Our daughter Anna is 11 weeks old now. Time has gone by so fast I can't believe it.
Anna's brother was born last year on Sept. 29th. I went into PTL at 25 weeks and out he came. He survived a week but then developed a major brain bleed so we decided to let him go to stop his suffering. My doctor advised us to wait 6 months before TTC again but we were pregnant again within 4 months.
The pregnancy was not easy... gestational diabetes, progesterone shots, 4 months of bed rest, another episode of PTL, nifedipine around the clock, multiple hospital visits and tons and tons of fear and doubt that I would have a baby to take home in the end. BUT it all worked and little Anna was born at 37.6 weeks healthy.

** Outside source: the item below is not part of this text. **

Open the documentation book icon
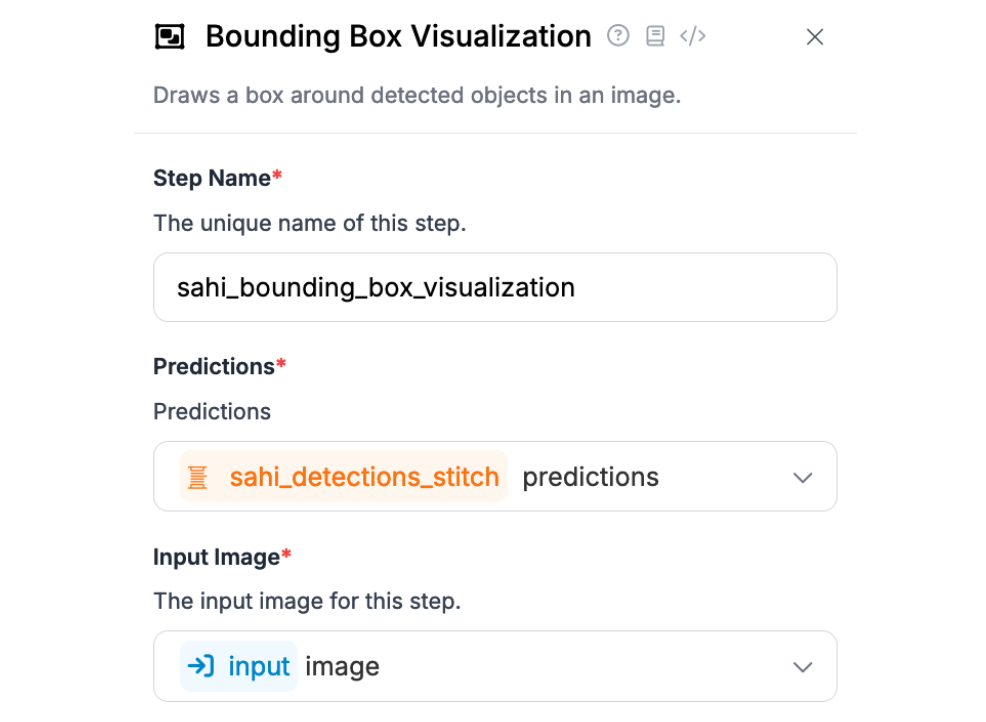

What got me through it? These boards, a therapist, and my husband. Just take one day at a time ladies. It is okay to be fearful. It is okay to not want to put the nursery together, to not want a baby shower. I really didn't feel like doing anything and didn't until I got to 34 weeks and my friends kinda forced me into it. I was thankful that they did, after all I didn't get to do any of that with Tyler because he was born so early. Still I didn't unpack anything or get much ready. This was a mistake BTW. Coming home with a newborn with nothing set up is not easy.
When Anna was born I couldn't believe she made it. I couldn't believe she was healthy. I couldn't believe that I was a Mom. We spent the first month looking for and expecting signs of something going wrong. I loved her but was a bit detached. Really, just now at 11 weeks I am starting to believe that things will be okay and this just might work out. I guess some would say I had a little PPD.
You will make it through ladies. Just take one day/hour/minute a time.